__Task item__
Would it be possible to output exactly, and only, the lines below from the one holding "You are a GUI" to the last line, both included, with every picture left out?

Top of The input

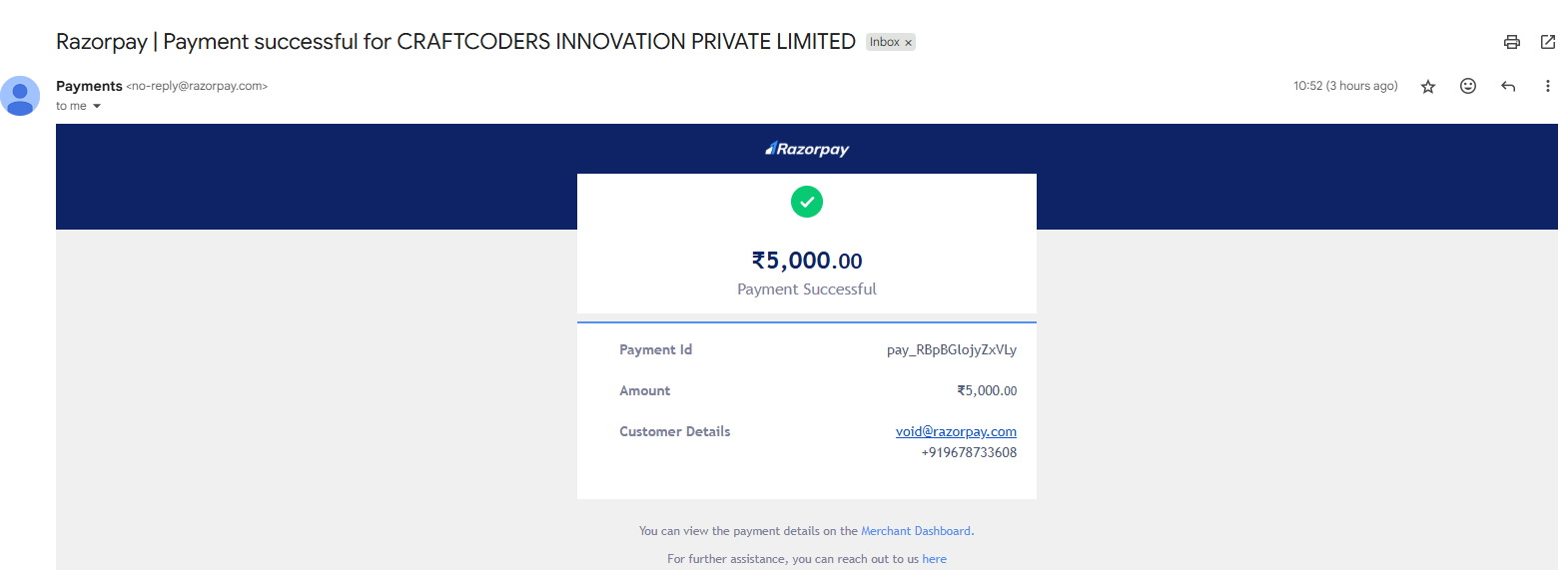Screen dimensions: 1568x570
Task: Click the email subject line heading
Action: click(x=455, y=42)
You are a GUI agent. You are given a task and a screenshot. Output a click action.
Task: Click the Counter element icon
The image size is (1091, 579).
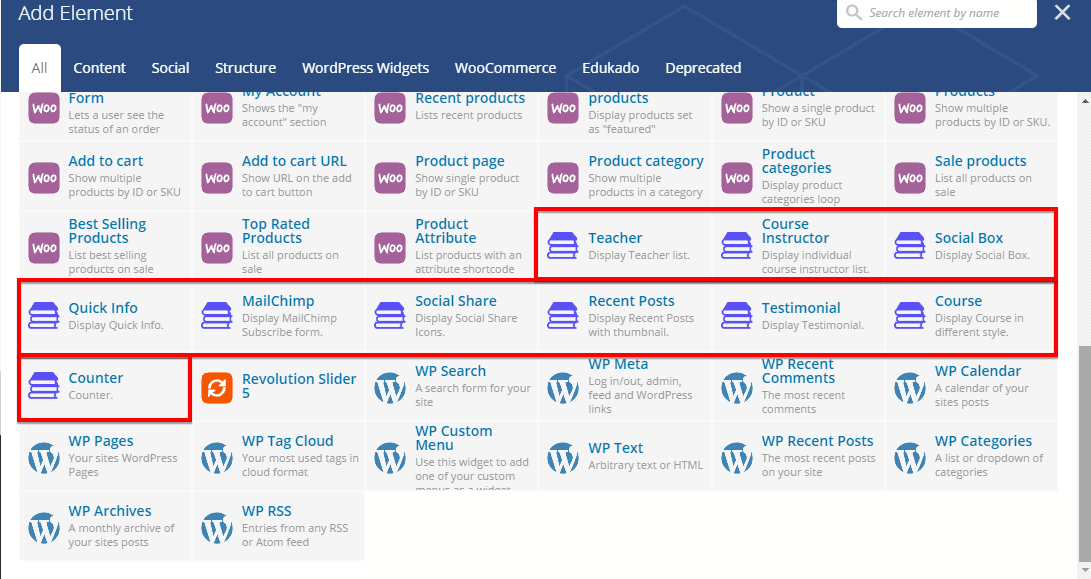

Bottom of The input

__Solved problem__
You are a GUI agent. You are given a task and a screenshot. Output a click action.
Task: Click the Counter element icon
The image size is (1091, 579).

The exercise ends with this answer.